Work to do - Copy out the material verbatim, starting at its first line and ending at the line that contains "Ishod Wair Hooks". Include both of those lines.

--

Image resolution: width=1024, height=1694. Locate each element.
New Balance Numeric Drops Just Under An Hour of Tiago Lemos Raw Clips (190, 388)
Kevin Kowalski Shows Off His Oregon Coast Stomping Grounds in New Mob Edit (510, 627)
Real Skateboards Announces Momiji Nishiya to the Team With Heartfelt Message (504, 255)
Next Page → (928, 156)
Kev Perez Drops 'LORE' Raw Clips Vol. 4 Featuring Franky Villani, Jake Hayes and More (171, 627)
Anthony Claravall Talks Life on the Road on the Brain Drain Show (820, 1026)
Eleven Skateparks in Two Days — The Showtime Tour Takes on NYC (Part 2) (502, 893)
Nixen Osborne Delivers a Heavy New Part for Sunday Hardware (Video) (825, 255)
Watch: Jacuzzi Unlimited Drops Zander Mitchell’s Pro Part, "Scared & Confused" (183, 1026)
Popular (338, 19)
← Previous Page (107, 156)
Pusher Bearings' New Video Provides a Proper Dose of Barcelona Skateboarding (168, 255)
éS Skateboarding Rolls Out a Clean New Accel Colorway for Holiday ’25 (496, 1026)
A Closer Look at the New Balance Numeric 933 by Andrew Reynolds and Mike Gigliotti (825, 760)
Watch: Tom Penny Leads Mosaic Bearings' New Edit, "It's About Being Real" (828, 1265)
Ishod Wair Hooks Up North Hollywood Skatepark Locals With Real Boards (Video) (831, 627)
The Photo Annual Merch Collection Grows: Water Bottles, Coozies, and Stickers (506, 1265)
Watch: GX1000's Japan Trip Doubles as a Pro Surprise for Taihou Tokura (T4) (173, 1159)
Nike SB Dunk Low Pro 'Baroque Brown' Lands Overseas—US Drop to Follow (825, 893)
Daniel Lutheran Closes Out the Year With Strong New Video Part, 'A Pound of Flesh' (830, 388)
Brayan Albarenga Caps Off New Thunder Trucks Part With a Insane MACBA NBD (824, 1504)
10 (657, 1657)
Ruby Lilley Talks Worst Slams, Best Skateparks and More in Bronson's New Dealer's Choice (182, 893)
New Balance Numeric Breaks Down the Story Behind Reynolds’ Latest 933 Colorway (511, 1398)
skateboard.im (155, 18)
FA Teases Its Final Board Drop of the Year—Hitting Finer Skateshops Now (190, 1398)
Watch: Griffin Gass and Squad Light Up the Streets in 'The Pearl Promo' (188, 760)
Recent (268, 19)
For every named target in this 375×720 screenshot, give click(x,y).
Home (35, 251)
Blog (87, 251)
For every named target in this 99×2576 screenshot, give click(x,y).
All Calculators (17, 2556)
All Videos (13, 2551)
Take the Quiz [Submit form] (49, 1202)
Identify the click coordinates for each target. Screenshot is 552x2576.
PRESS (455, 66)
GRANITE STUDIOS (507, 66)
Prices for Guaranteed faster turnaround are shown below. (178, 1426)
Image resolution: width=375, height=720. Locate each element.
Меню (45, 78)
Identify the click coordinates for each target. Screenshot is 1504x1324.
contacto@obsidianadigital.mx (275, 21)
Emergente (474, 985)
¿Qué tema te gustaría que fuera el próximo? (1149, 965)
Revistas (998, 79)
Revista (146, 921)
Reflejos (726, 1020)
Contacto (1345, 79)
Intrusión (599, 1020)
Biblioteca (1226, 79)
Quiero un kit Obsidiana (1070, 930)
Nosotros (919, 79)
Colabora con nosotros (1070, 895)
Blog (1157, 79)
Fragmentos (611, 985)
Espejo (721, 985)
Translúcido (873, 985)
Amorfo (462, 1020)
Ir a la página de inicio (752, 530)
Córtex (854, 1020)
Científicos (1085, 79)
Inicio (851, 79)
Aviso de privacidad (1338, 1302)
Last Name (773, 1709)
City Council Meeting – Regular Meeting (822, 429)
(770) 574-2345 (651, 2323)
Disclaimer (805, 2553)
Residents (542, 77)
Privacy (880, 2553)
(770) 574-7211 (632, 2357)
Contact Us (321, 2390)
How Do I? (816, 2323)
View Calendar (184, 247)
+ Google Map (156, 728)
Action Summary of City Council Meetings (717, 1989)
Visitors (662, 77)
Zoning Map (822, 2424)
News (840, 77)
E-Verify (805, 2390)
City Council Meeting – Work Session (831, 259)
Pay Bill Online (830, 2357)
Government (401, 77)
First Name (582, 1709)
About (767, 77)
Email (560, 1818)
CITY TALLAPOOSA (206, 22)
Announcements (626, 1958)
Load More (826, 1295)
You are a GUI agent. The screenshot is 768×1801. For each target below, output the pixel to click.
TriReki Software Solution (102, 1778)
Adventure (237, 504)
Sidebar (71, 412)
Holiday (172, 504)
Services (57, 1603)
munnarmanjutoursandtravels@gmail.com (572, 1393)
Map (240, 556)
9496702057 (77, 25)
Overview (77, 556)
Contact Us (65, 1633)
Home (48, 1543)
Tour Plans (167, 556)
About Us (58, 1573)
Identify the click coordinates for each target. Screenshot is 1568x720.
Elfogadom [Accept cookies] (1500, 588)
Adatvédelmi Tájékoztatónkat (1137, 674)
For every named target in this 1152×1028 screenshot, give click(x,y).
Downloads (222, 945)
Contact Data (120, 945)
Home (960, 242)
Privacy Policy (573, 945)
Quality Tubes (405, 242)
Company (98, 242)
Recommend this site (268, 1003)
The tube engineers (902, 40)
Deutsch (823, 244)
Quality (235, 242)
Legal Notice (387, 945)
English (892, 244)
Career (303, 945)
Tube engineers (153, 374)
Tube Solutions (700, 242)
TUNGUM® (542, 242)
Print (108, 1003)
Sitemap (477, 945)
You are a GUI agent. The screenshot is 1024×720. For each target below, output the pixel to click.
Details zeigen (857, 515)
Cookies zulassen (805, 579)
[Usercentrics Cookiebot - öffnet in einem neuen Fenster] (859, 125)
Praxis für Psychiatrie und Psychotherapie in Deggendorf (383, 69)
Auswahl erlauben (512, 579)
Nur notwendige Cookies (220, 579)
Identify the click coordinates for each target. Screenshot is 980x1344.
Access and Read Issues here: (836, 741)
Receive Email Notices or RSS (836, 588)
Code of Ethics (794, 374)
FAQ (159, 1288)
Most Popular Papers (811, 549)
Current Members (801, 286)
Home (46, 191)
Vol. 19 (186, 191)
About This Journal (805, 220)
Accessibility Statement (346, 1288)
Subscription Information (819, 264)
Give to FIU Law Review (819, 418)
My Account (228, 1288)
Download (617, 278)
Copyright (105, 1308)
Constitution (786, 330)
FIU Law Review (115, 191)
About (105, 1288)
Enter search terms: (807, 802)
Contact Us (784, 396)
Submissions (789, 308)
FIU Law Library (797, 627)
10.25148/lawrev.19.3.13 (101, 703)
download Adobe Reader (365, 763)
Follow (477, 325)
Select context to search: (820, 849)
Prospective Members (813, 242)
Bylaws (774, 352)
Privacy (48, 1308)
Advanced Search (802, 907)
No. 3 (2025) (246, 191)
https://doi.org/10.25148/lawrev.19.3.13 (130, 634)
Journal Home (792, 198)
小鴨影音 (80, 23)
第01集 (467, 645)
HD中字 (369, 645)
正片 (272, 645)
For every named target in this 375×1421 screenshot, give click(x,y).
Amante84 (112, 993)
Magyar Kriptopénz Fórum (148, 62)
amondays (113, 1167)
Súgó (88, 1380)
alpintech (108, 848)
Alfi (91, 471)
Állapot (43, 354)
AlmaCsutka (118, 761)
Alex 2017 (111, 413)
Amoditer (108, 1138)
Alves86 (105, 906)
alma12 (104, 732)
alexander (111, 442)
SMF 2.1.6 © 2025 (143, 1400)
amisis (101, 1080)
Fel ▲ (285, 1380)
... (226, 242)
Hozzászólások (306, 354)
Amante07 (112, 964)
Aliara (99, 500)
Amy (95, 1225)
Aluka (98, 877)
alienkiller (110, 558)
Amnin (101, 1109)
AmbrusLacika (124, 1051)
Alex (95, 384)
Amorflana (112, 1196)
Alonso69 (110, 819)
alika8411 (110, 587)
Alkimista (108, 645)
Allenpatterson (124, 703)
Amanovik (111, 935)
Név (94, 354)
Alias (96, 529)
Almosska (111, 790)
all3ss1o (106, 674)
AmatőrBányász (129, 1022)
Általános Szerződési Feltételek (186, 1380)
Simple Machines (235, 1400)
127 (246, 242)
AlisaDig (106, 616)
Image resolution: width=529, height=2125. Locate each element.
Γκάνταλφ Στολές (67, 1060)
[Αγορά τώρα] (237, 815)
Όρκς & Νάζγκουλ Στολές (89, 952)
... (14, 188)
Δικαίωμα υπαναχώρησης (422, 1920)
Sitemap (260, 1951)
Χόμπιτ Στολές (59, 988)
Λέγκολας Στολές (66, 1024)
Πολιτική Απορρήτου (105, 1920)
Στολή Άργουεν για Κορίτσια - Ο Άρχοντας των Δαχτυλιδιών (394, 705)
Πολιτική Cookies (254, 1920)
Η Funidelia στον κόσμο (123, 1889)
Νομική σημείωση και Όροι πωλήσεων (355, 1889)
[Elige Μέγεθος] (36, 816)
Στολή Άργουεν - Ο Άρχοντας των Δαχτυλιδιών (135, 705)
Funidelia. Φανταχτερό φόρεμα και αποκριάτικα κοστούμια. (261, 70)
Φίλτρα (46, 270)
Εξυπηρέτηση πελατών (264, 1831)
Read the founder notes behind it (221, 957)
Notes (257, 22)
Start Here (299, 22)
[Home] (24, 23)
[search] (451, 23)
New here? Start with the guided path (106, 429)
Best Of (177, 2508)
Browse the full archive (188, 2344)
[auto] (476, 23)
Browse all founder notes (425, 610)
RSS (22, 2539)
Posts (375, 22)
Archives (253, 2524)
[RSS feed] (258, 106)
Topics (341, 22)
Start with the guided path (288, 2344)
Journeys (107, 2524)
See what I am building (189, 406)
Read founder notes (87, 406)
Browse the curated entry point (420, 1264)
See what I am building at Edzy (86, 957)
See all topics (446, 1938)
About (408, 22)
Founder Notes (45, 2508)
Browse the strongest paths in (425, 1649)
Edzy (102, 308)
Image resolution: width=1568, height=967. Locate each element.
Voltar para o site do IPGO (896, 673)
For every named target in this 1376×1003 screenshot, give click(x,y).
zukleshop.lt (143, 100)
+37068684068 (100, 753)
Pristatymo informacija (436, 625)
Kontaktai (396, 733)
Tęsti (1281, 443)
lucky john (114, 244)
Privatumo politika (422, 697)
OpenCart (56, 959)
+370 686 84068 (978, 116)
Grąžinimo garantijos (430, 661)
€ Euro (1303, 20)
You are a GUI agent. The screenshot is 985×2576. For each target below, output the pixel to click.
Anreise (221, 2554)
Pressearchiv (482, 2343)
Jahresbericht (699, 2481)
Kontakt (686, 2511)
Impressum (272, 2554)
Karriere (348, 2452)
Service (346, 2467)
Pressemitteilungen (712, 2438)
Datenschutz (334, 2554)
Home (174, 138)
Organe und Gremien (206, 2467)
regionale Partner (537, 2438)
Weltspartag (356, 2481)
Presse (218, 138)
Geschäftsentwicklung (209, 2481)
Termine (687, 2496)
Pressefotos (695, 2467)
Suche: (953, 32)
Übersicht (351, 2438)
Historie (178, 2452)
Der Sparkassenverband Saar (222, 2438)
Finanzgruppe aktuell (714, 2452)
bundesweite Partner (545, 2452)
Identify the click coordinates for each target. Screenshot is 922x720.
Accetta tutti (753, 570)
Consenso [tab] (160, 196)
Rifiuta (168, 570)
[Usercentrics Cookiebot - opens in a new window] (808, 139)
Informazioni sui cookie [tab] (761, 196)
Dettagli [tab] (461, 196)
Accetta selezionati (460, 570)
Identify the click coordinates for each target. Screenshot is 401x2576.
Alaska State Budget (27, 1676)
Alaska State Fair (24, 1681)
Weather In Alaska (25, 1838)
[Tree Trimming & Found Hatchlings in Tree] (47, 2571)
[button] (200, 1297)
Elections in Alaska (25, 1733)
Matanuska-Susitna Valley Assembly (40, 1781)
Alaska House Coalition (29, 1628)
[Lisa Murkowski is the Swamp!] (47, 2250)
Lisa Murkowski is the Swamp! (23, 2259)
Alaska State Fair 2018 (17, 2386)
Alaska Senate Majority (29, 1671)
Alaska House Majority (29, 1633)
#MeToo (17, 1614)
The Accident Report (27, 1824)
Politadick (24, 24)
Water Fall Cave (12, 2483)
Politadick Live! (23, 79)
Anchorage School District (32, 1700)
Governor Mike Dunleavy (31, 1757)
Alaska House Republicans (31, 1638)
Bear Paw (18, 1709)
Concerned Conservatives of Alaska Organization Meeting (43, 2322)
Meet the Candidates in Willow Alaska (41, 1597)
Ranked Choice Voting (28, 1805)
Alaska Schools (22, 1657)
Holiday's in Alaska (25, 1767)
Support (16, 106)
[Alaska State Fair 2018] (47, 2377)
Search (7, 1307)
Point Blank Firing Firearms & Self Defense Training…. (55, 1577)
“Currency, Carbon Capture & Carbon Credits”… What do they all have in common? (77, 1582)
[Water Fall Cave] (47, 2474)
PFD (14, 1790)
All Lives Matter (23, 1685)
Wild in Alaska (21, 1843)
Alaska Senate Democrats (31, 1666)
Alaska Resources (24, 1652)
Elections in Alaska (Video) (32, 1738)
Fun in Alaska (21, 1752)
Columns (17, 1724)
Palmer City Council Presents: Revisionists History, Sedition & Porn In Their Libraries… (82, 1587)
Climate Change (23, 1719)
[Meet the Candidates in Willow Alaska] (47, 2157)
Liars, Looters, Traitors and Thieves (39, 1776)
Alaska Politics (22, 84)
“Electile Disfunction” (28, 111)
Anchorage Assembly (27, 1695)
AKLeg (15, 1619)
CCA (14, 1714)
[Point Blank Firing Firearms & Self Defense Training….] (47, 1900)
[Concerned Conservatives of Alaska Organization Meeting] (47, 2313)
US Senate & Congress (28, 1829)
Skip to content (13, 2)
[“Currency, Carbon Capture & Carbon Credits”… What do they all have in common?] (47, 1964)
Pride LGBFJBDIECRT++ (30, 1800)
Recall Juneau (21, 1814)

--

Full output -
Image resolution: width=1024, height=1694. Locate each element.
New Balance Numeric Drops Just Under An Hour of Tiago Lemos Raw Clips (190, 388)
Kevin Kowalski Shows Off His Oregon Coast Stomping Grounds in New Mob Edit (510, 627)
Real Skateboards Announces Momiji Nishiya to the Team With Heartfelt Message (504, 255)
Next Page → (928, 156)
Kev Perez Drops 'LORE' Raw Clips Vol. 4 Featuring Franky Villani, Jake Hayes and More (171, 627)
Anthony Claravall Talks Life on the Road on the Brain Drain Show (820, 1026)
Eleven Skateparks in Two Days — The Showtime Tour Takes on NYC (Part 2) (502, 893)
Nixen Osborne Delivers a Heavy New Part for Sunday Hardware (Video) (825, 255)
Watch: Jacuzzi Unlimited Drops Zander Mitchell’s Pro Part, "Scared & Confused" (183, 1026)
Popular (338, 19)
← Previous Page (107, 156)
Pusher Bearings' New Video Provides a Proper Dose of Barcelona Skateboarding (168, 255)
éS Skateboarding Rolls Out a Clean New Accel Colorway for Holiday ’25 (496, 1026)
A Closer Look at the New Balance Numeric 933 by Andrew Reynolds and Mike Gigliotti (825, 760)
Watch: Tom Penny Leads Mosaic Bearings' New Edit, "It's About Being Real" (828, 1265)
Ishod Wair Hooks Up North Hollywood Skatepark Locals With Real Boards (Video) (831, 627)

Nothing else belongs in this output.